第二に、このような力の誇示は、特に問題となる軍用ハードウェアの能力を知っている軍事専門家にとっては、核実験を行うのと同じ効果があるが、北朝鮮の評判に対するリスクははるかに低いだろう。

第三に、人工衛星の発射は、国際的な規制に内在する矛盾に必然的に注意を向けさせることになる。一方では、北朝鮮が弾道ミサイルを発射することを阻止する国連安全保障理事会の決議により、あらゆる種類の宇宙船や宇宙機器の発射も阻止される。一方、すべての国連加盟国は平和目的のために宇宙空間を探索し利用する権利を持っている。この禁止は軍事衛星の打ち上げにのみ適用され、偵察衛星は対象外である。

朝鮮半島全域を完全に監視するためには、少なくとも24機の小型衛星と数機の大型衛星が必要であることは明らかだ。このことから、今後、平壌はキューブサットのような小型衛星を開発し、軌道に打ち上げようとする可能性がある。
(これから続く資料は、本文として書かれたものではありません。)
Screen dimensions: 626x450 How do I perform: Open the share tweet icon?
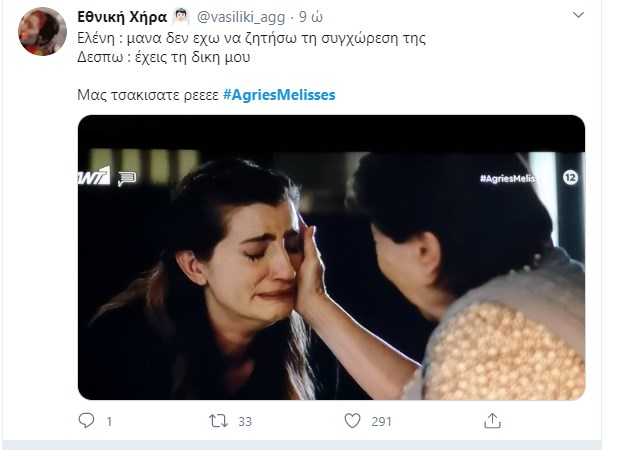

今後、どうなるのだろうか。仮に4月の打ち上げがなかったとしても、筆者の予想では、年内にはこの目標は達成され、この地域に新たな不安定な波が押し寄せることになる。米国とその同盟国は、発射に対して強硬に対応し、国連安保理で新たな制裁措置を講じようとする可能性がある。しかし、ロシアや中国が反対する可能性もあり、これらの国が拒否権を行使する可能性を考えると、米国は制裁を行わないという決断を下すかもしれない。
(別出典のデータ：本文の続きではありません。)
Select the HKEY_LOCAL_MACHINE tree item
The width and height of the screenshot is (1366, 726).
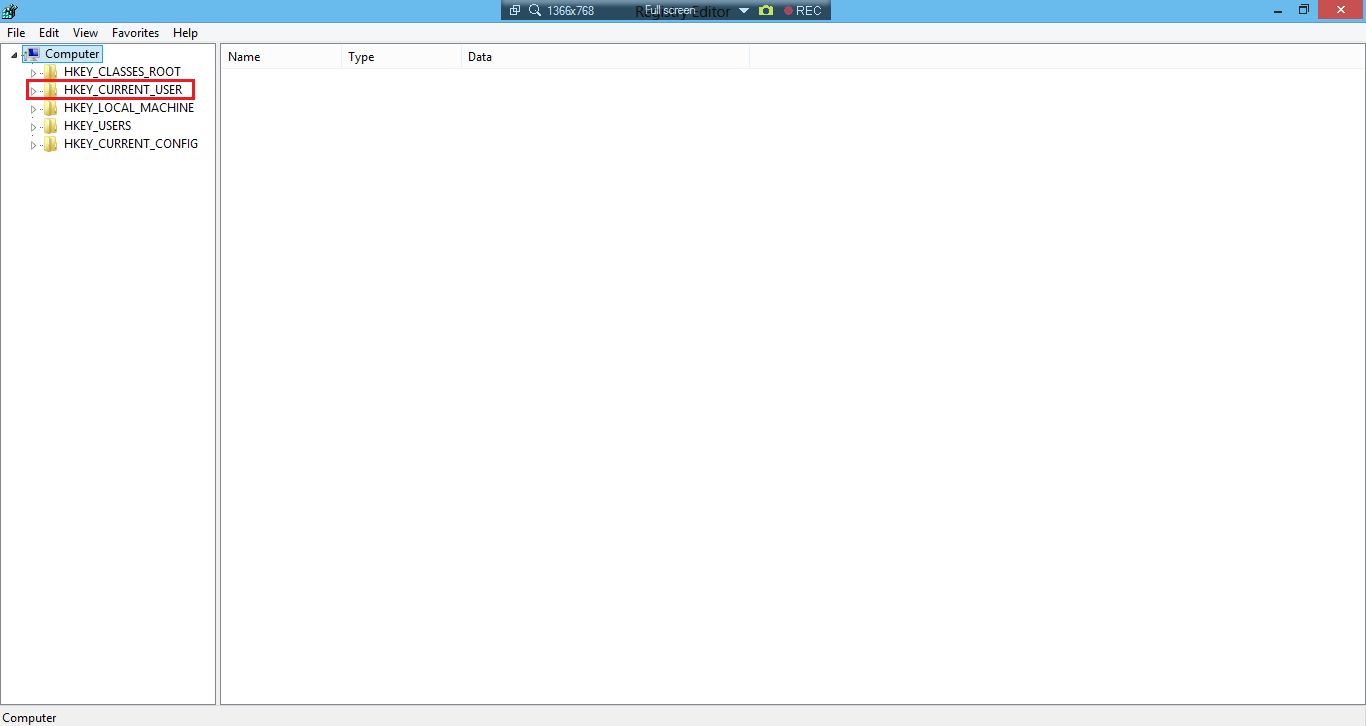tap(129, 108)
また、「主張のため」にミサイルを撃ち落とすことについては、タカ派は2012年から検討してきたが、多くの理由から、少なくとも現時点では実現しないであろう。第一に、北朝鮮が「そんなことをしたら宣戦布告になる」と何度も言っていること、米韓の軍政は狂信者ではなく現実主義者が中心であることが挙げられる。第二に、筆者の知る限り、このような措置はペンタゴンで議論されたことがあり、ある将軍の主張は次のようなものであった: 「なるほど。では、北朝鮮の衛星を落とせるとしよう。しかし、成功の可能性は100%ではなく、90%くらいかもしれない。だから、当たった場合と外れた場合の両方のシナリオの結果を考えよう」と。その後、この問題は議題から外された。

もちろん、打ち上げが行われた際には、海外の反応も含めて、別記事で紹介する予定だ。牙山政策研究所のチャ・ドヒョン上級研究員によれば、北朝鮮の衛星が十分な高解像度の画像を提供できるかどうかはわからないが、「重要なのは、北朝鮮が約束したことを実行し、韓国と米国に計画の達成に向けて前進したというシグナルを送ることである」ということであった。

コンスタンチン・アスモロフ:ロシア科学アカデミー中国・現代アジア研究所韓国研究センター主任研究員、歴史学博士、オンラインジャーナル "New Eastern Outlook" の独占取材による。